Text block below:

Nick Dearden, Jubilee Debt Campaign UK
Groups like Jubilee which have worked on ‘Third World Debt’ have campaigned against illegitimate debt for many years. Debt resulting from the sales of weapons to some of the late twentieth century’s most horrific regimes; from vanity projects built by dictators; and debt payments which impoverish millions of people all represent clear examples of debts which are illegitimate. But, we’re often asked, how do these types of debts possibly relate to the people of Europe today?
Last night we had a talk from Myriam Bourgy from CADTM who gave some clear answers. First illegitimate debt is about imposed authority. There couldn’t be a clearer example of imposed authority than what’s happening in many European countries today. Austerity measures and privatisation are being imposed by the totally unelected Troika which has no legal authority to do what it’s doing.
These measures have either been passed in conditions of serious civil strife, or by puppet governments that themselves have no legitimacy or accountability to their people. Laws have been passed which bind democratic governments far into the future, whatever the people decide at subsequent elections.
Second, illegitimate debt comes from useless projects which exist to suck wealth out of the public sector and have no benefit for the vast majority in a country. We used to talk about ‘white elephant’ projects in Africa. What is the difference to Public Private Partnerships, which boast a wealth of useless projects – from airports that have never seen a plane and motorways that have never seen a car, to hospitals that are bankrupt? These projects have been used to make a killing by ‘investment’ firms, while leaving a mountain of hidden debt for the public.

End of Text block.

* _Work task A_:
Answer these questions from the piece on illegitimate debt, one answer per line:
(i) What organization was Myriam Bourgy from?
(ii) Which body is imposing austerity measures and privatisation, according to the piece?
(iii) What three examples of useless Public Private Partnership projects does the piece give?
* _Work task B_:
Please continue the piece on illegitimate debt, starting right after its final sentence.

Provided records below:

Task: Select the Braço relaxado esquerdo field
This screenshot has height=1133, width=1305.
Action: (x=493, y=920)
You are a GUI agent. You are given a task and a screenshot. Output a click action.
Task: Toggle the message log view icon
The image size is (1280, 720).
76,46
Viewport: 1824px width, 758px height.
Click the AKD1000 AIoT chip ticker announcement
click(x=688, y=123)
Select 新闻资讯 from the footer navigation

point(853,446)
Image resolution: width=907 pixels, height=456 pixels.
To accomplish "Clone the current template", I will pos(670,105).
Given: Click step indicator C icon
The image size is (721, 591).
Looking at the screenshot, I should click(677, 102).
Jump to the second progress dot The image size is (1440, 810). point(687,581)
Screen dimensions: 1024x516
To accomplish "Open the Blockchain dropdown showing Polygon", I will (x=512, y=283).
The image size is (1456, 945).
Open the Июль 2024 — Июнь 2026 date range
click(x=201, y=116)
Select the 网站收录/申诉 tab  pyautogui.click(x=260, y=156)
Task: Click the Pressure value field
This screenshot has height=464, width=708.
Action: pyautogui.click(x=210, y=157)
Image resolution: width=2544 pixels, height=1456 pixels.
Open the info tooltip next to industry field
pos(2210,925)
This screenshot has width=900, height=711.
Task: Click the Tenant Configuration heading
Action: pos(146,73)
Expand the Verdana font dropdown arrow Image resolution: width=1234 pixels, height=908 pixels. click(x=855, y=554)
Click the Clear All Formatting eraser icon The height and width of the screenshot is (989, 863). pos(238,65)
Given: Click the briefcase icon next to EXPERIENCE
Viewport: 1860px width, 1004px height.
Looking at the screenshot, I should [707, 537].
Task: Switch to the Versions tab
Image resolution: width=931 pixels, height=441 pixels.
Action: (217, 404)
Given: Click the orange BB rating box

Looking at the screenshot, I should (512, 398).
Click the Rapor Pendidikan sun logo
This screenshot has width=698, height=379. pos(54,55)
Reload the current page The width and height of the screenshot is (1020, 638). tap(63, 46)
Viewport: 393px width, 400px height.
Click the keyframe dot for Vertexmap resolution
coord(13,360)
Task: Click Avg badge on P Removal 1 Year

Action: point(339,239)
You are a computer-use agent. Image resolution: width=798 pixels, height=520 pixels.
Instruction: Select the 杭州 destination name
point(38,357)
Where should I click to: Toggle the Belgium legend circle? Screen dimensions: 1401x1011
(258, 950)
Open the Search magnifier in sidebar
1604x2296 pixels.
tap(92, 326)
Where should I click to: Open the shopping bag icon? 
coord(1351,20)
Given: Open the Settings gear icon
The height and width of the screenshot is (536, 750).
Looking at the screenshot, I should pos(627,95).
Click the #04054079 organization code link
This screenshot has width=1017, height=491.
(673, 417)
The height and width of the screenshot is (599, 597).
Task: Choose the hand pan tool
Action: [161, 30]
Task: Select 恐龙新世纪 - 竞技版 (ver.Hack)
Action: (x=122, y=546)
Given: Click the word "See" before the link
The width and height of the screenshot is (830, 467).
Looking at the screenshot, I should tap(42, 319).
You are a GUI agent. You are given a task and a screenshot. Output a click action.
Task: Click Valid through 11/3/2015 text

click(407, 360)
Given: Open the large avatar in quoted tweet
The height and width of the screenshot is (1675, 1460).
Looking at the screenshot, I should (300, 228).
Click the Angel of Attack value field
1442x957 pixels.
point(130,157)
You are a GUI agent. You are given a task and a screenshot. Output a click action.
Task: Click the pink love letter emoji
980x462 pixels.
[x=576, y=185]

End of Provided records.

* _Task response A_:
(i) CADTM
(ii) The Troika
(iii) Airports that have never seen a plane, motorways that have never seen a car, and hospitals that are bankrupt

* _Task response B_:
Then there’s the impact of repaying the debt. For years, the payments of debts has sucked wealth out of Southern countries that could have saved the lives of millions of people if it had been spent on healthcare, agricultural support and such like.
Today the same repayments are taking free healthcare from those who once had it, making homeless those who can’t afford their inflated rents, and causing sharp rises in suicide and murder rates. A pillar of democracy – workers rights to collectively bargain for their terms and conditions – has been removed in Greece, Italy and Spain. If human rights were properly enforced in the world, politicians would be in court for these violations.
If anyone still thinks Europe’s debt is a million miles away from the illegitimate debt of the South, we should remember that the Latin American debt crisis also began with massive bank bail-outs, with the help of the IMF. Ecuador learnt from its experience and has now passed a constitution which prohibits the socialisation of private debts. In other words, a bank bail out in Ecuador, of the sort we’ve seen right across Europe, would be unconstitutional today. Any resuscitation of democracy in Europe will need to learn similar lessons.